This article includes a list of references, related reading or external links, but its sources remain unclear because it lacks inline citations. (November 2015) (Learn how and when to remove this template message)
A caerdroia is a Welsh turf maze, usually in the sevenfold Cretan labyrinth design. They were created by shepherds on hilltops and were apparently the setting for ritual dances, the nature of which have been lost. At the centre of each caerdroia was a small hillock—in Welsh, twmpath. A gathering for folk dancing in Wales is still called a twmpath dawns. It is a typical labyrinth of Welsh but there is a specimen in Italy to Petrella Tifernina discovered by the historian Mario Ziccardi. This specimen is the only one in the Mediterranean area for now.
Caerdroia is the Welsh name for ancient Troy. Variations include Caer Droia and Caer Droea). Because of the similarity between Welsh troeau (a plural form of tro 'turn') and the second element Troea ('Troy'), the name was later popularly interpreted as meaning 'fortress of turns' (caer = 'fort').
There is another tenuous connection between Wales and Troy that has been disproven by historians but remains a resilient myth. Geoffrey of Monmouth, following the early Welsh historian Nennius, created a Christian/classical genealogy which placed Brutus of Troy, grandson of Aeneas and liberator of enslaved Trojans, as founder of Britain. This Brutus is generally considered a medieval fiction.
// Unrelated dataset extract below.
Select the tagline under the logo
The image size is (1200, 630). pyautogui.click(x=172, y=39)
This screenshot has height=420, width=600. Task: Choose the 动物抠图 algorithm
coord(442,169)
- Adrian Fisher & Georg Gerster, The Art of the Maze, Weidenfeld & Nicolson (1990) ISBN 0-297-83027-9
- Jeff Saward, Magical Paths, Mitchell Beazley (2002) ISBN 1-84000-573-4
- Janet & Colin Bord, Mysterious Britain, Paladin Granada (1974) ISBN 0-586-08157-7
- Kermann Kern, Labyrinthe: Erscheinungsformen und Deutungen: 5000 Jahre Gegenwart eines Urbilds (German Edition), (1981) ISBN 978-3791306148
- Mario Ziccardi, "The Labyrinth Graffito at Petrella Tifernina, Italy", in, "Caerdroia, The Journal of Mazes&Labyrinths n°44", p.57 (2015)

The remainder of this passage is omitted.